SCI reduced serum osteocalcin and osteoblast differentiation ex vivo, but ES had no effect on these changes. A, serum osteocalcin levels. B and C, representative images of alkaline phosphatase-stained cells for CFU-f and von Kossa-stained cultures for CFU-ob, respectively. D, quantitation of stained cells shown in B and C. n = 5–12 per group for A and n = 3–4 per group for B and C. *, p < 0.05

FIGURE 4.

The changes of gene expression and signaling pathway in ex vivo cultured osteoblasts.

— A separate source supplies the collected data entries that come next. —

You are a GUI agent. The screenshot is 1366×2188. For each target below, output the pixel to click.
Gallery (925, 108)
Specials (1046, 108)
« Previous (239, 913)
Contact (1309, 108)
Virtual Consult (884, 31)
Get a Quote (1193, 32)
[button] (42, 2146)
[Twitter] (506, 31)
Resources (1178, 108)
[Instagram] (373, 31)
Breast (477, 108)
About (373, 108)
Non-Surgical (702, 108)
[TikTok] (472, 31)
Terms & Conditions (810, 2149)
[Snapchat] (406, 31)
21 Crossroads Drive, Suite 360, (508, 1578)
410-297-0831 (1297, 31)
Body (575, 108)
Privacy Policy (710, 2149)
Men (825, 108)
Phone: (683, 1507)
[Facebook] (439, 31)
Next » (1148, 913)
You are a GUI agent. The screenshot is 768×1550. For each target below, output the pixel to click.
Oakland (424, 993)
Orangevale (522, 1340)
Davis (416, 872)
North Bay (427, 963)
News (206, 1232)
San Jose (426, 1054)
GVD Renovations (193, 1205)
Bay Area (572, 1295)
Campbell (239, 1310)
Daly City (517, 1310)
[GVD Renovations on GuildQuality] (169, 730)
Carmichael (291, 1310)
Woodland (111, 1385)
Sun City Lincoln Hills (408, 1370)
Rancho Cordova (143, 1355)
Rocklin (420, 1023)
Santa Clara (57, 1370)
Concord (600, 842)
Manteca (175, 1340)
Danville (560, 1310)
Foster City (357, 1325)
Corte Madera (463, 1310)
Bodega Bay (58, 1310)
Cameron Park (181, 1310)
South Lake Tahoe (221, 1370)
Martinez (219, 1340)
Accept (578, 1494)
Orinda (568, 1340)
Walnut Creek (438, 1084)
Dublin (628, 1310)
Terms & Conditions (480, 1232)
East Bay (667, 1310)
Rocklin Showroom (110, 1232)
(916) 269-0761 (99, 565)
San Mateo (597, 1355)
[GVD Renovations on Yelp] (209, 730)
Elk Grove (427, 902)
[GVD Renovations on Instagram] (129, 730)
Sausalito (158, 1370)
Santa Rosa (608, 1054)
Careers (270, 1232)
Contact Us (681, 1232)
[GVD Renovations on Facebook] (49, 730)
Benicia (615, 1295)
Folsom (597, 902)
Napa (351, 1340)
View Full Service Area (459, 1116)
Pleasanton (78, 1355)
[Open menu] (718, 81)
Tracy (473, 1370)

A, mRNA levels were determined by real time PCR. n = 3–4 per group. *, p < 0.05, **, p < 0.01, and ***, p < 0.001 versus indicated group. B, a pathways analysis of differentially expressed genes identified by Illumina microarray analysis was performed. Selected gene expression changes were also highlighted.

FIGURE 5.

The changes of gene expression and signaling pathway in ex vivo cultured osteoclasts. A, mRNA levels were determined by real time PCR. n = 3–4 per group. *, p < 0.05, **, p < 0.01, and ***, p < 0.001 versus indicated group. B, a pathways analysis of differentially expressed genes identified by Illumina microarray analysis was performed. Selected gene expression changes were also highlighted.